Return the rows below word for word, beginning at the line that contains "Go to the HP logo home link" and continuing through the last of the rows. Leave the pictures out of your answer.
## Begin Data to process
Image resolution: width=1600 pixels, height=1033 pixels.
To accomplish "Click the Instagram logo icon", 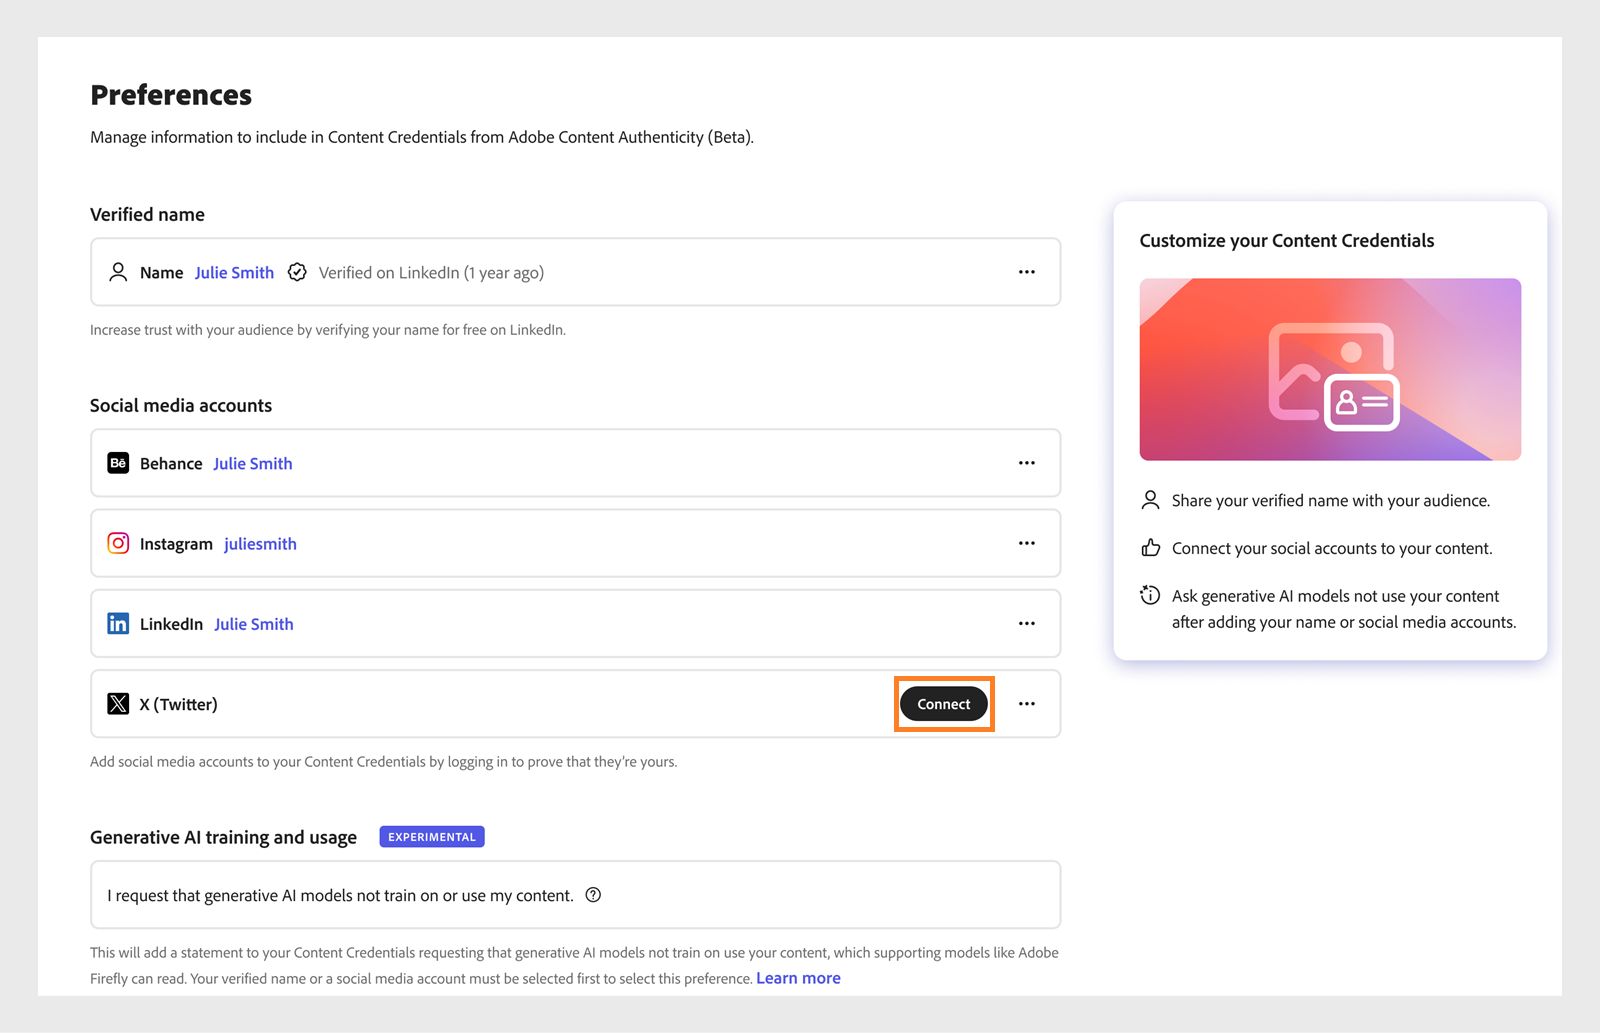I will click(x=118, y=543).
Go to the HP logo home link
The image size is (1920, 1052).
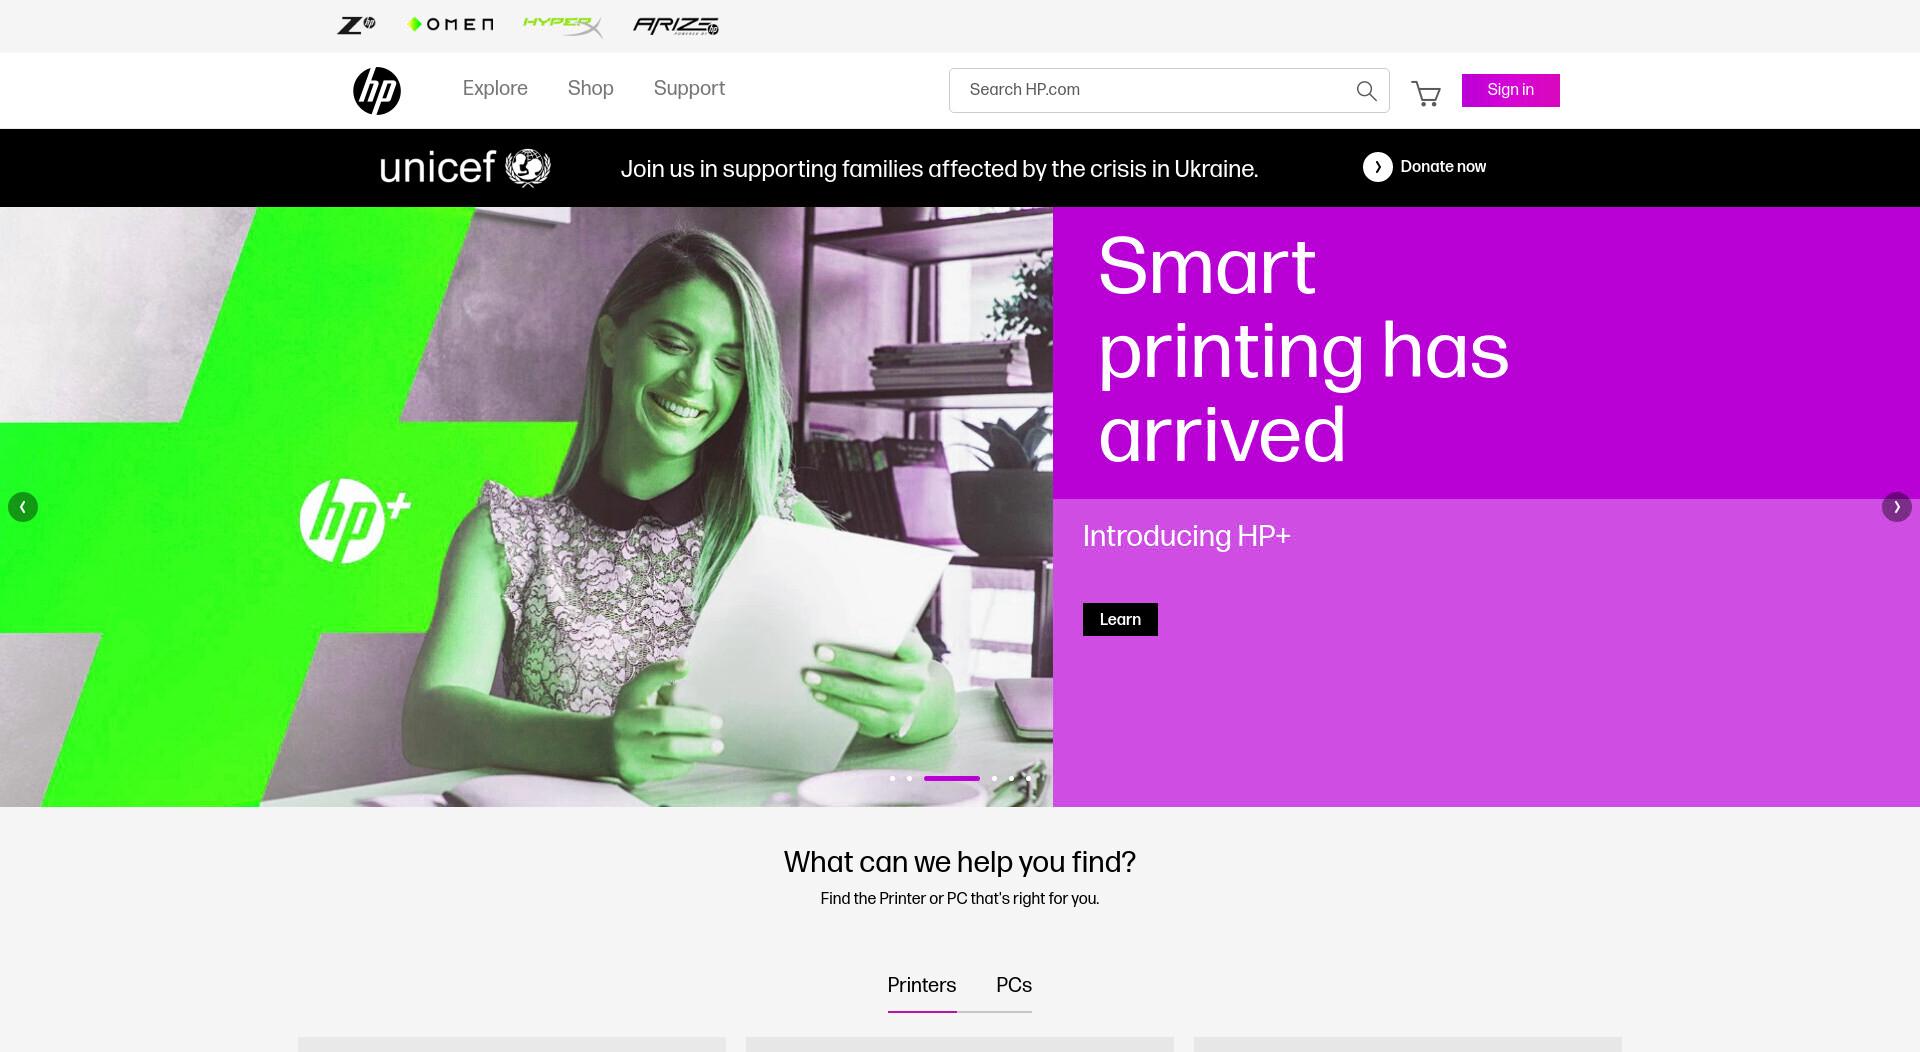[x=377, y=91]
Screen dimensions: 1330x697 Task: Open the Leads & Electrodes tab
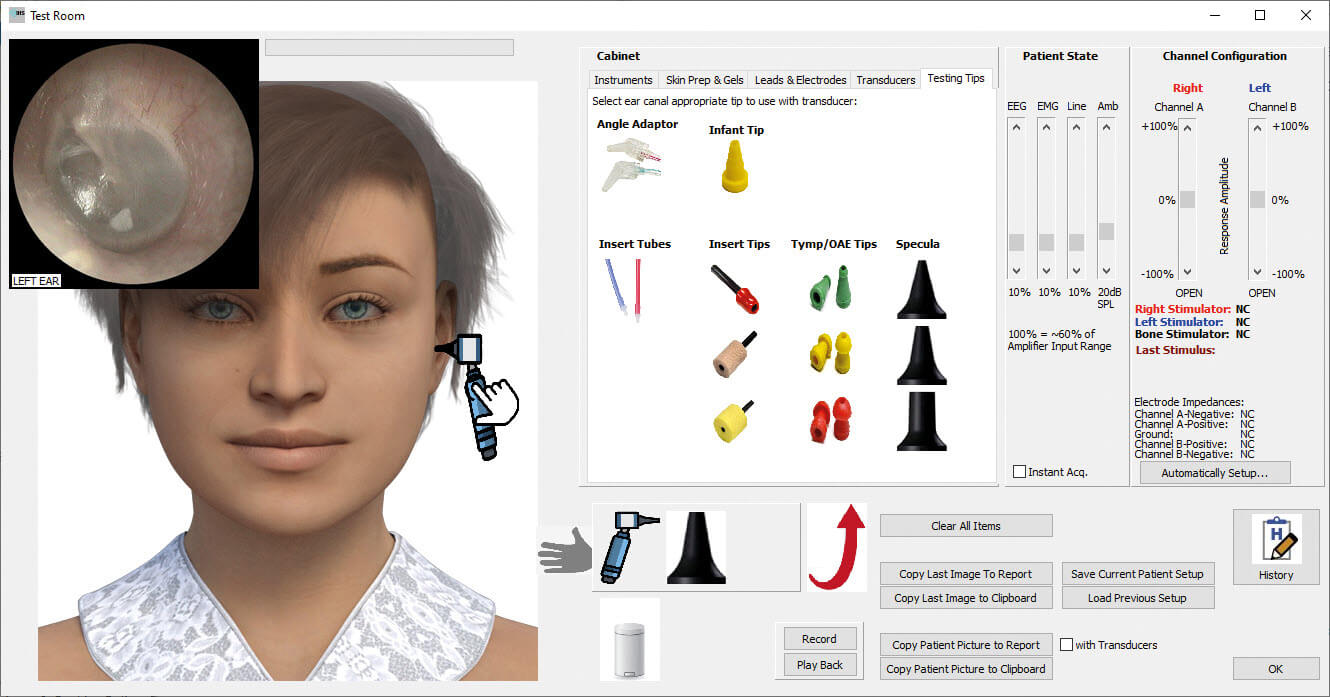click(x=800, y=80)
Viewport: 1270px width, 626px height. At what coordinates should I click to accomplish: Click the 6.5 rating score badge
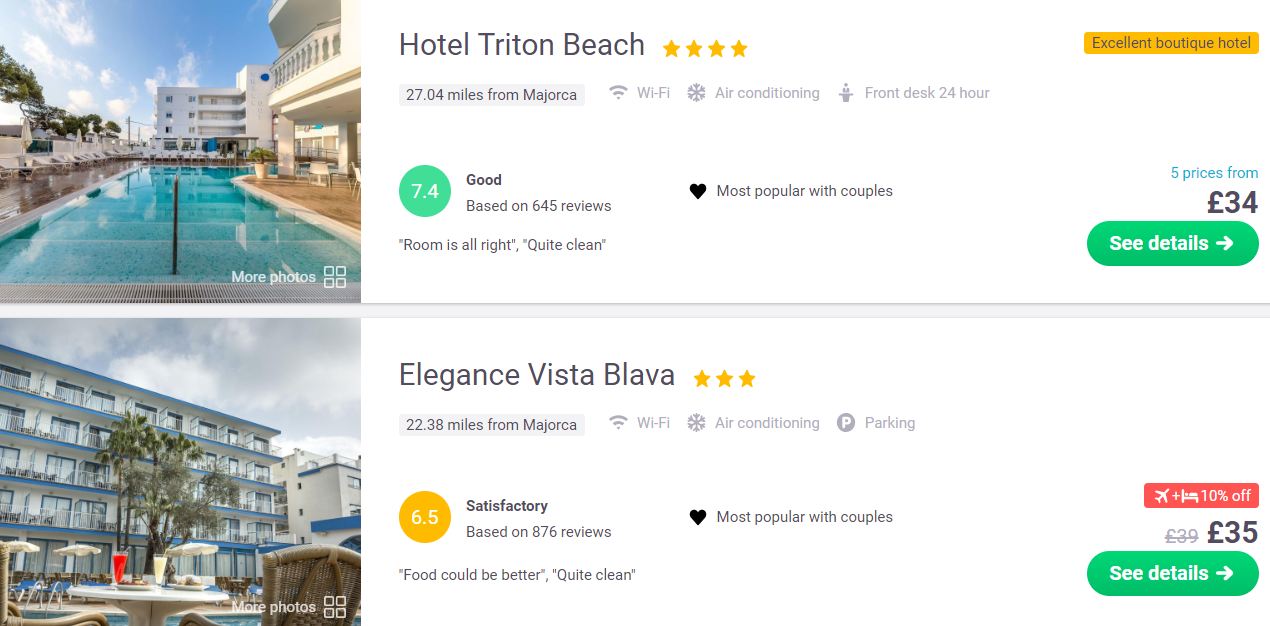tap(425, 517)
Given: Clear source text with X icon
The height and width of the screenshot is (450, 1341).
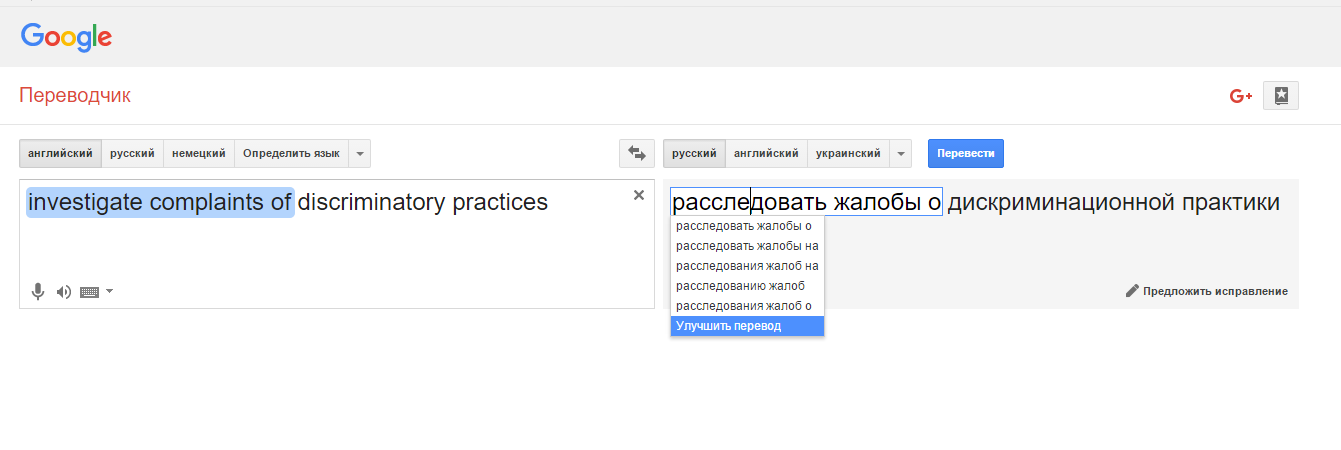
## End Data to process
Correct answer:
Go to the HP logo home link
The image size is (1920, 1052).
[x=377, y=91]
Screen dimensions: 1330x697 Task: Open the Leads & Electrodes tab
click(x=800, y=80)
Viewport: 1270px width, 626px height. At what coordinates should I click to accomplish: Click the 6.5 rating score badge
tap(425, 517)
Given: Clear source text with X icon
The height and width of the screenshot is (450, 1341).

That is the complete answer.